With DVD duplication and one-off recording becoming very much the given that it has become, we continue to see the prices of recordable, re-recordable, and yes, even double-layer media falling, and the prices of burners falling as well. It’s not unusual these days to find ads for burners that can do CD, DVD-R/RW, DVD+R/RW and DVD+DL and DVD-DL for under $100. And the media’s even cheaper. Discs are so cheap these days that as an industry watcher, I wonder how anyone can make money selling them. With my DVD producer’s hat on, I’m mighty glad that the media has become so affordable that burning DVDs has now become as instinctive a reflex as burning CDs was years ago.
Yet despite the price drops, DVD production is still a massive ship sailing into the brave new (and mostly uncharted) waters of the high-definition standards, regardless of how many of those standards may eventually emerge. Both camps seem to be showing no signs of compromise, though I wish they would: Sony is already working on a prototype 8-layer disc that will hold about 200 GB of media, while HD DVD’s proponents continue to aggressively challenge Blu-ray’s gains and garner Hollywood studio support. And just to confuse matters even more, 300 GB holographic discs are lurking on the horizon (see Holographic Storage story, 07/05). Me? I’m still hoping that there will be only one standard and that I only need to rewrite my DVD book once this summer.
Laser Wars: The Battle So Far
If you haven’t been keeping score in the ongoing format war between Blu-ray and HD DVD, don’t worry: There is no clear winner yet. And, as the gap narrows between the two, it’s getting harder and harder to tell the two formats apart. Blu-ray (BD) and HD DVD both include the H.264/AVC codec and Microsoft’s VC-1 codec (as well as MPEG-2 and MPEG-4) in their specs, though Blu-ray can still store more (50 GB now, with 200 GB on the distant horizon, vs. 45 GB, which Toshiba just announced) and transfer data faster (54 Mbps vs. 36 Mbps). But some have argued, including John Dvorak in PC Magazine, that despite Blu-ray’s technological superiority, it may prove to be too much of a good thing for the majority of users seeking a practical, backward-compatible format for HDTV viewing. HD DVD, he adds, will be initially cheaper to make, often a deal maker in an increasingly outsourced world. All this is very appealing to Hollywood, which is why, as more studios lend HD DVD its muscle, we could be in for a surprising upset.
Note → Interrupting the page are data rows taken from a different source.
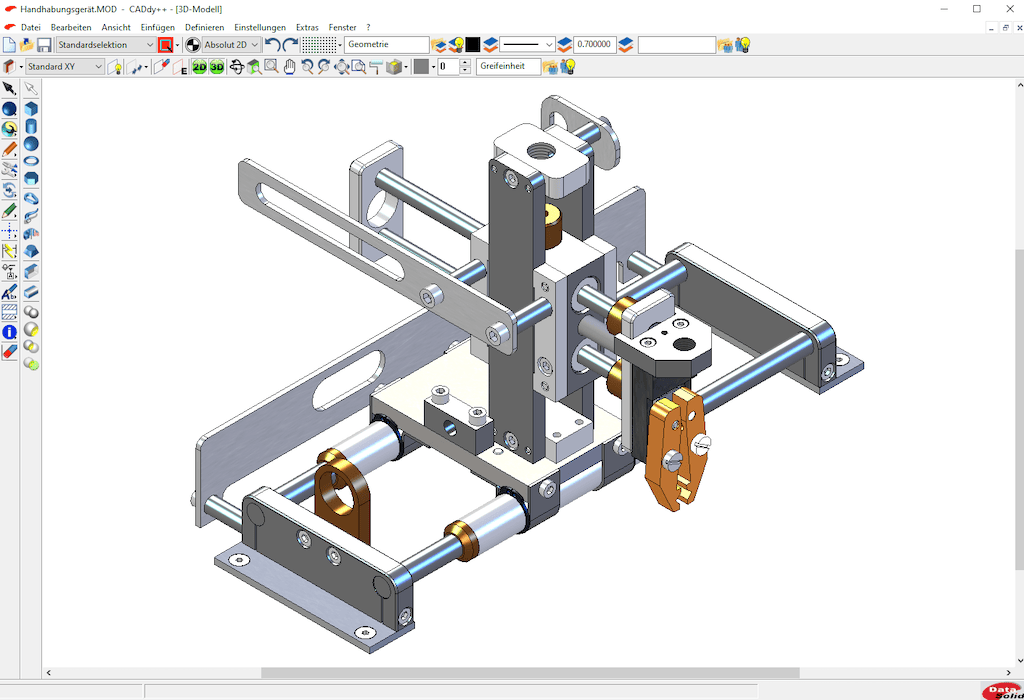This screenshot has height=700, width=1024.
Task: Expand the Absolut 2D dropdown
Action: 232,45
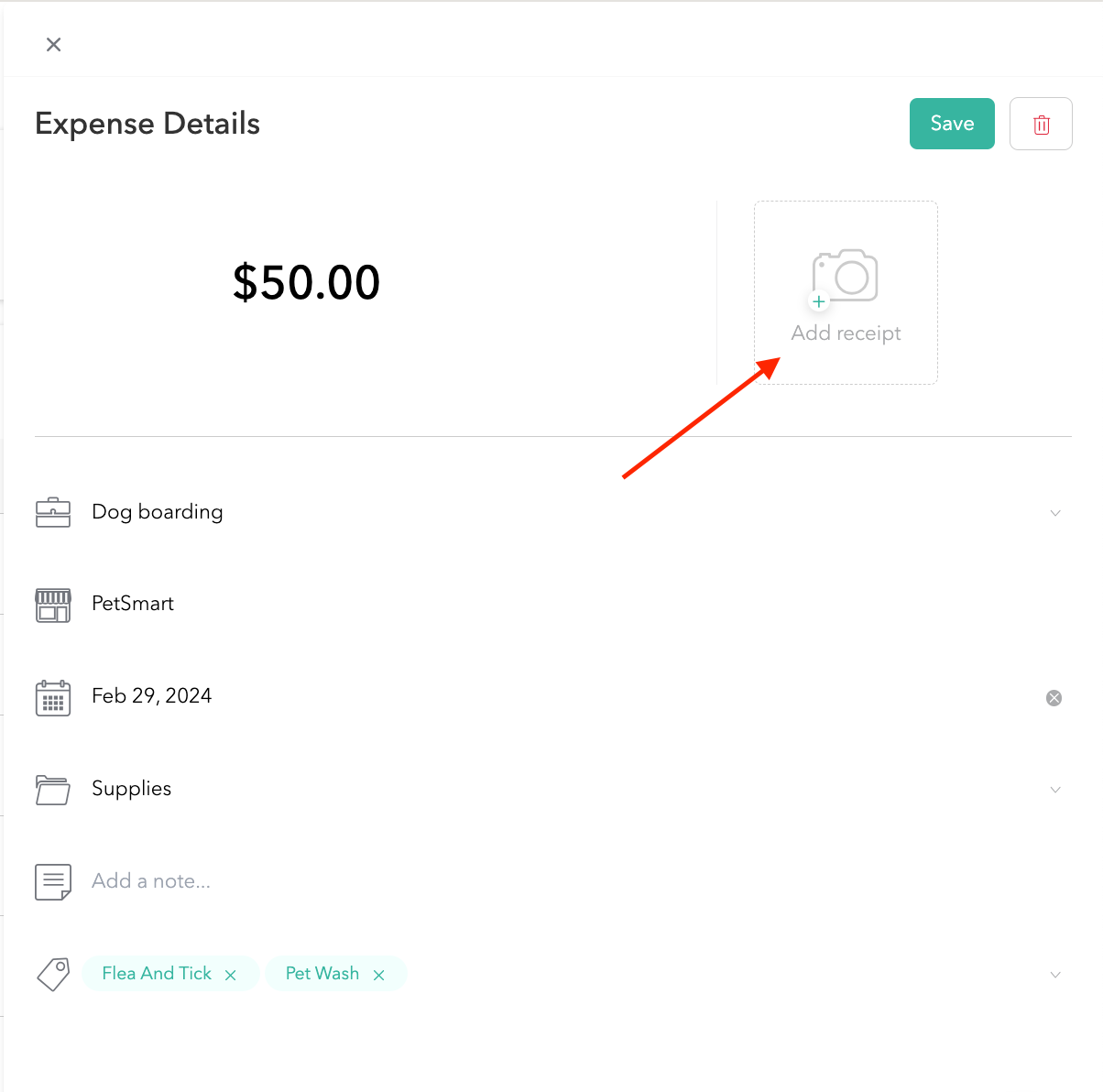Expand the tags dropdown chevron
The width and height of the screenshot is (1103, 1092).
(1055, 975)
But as both a storage and a recording format, Blu-ray has more potential. Now that Apple, HP and Dell have joined the Blu-ray camp, it’s fair to assume that their developing plans for BD-ROM (read-only), BD-R (recordable) and BD-RE (rewritable) will influence next-generation Mac and PC drives, eventually replacing DVD±R, DVD±RW and DVD-RAM. Sony’s forthcoming PlayStation 3, of course, will use the Blu-ray format to drive its gaming applications. And, thanks to new hard-coating technology, Blu-ray has finally shed its original, restrictive cartridge, making it look more like a traditional DVD—and its HD DVD competitor. "Will they ever come together?" asks Sonic’s Rolf Hartley. "Right now it seems that neither camp is willing to give up their disc technology in favor of the other. Hopefully, the negotiations will continue and some kind of a compromise can be reached that will benefit the industry and consumers alike."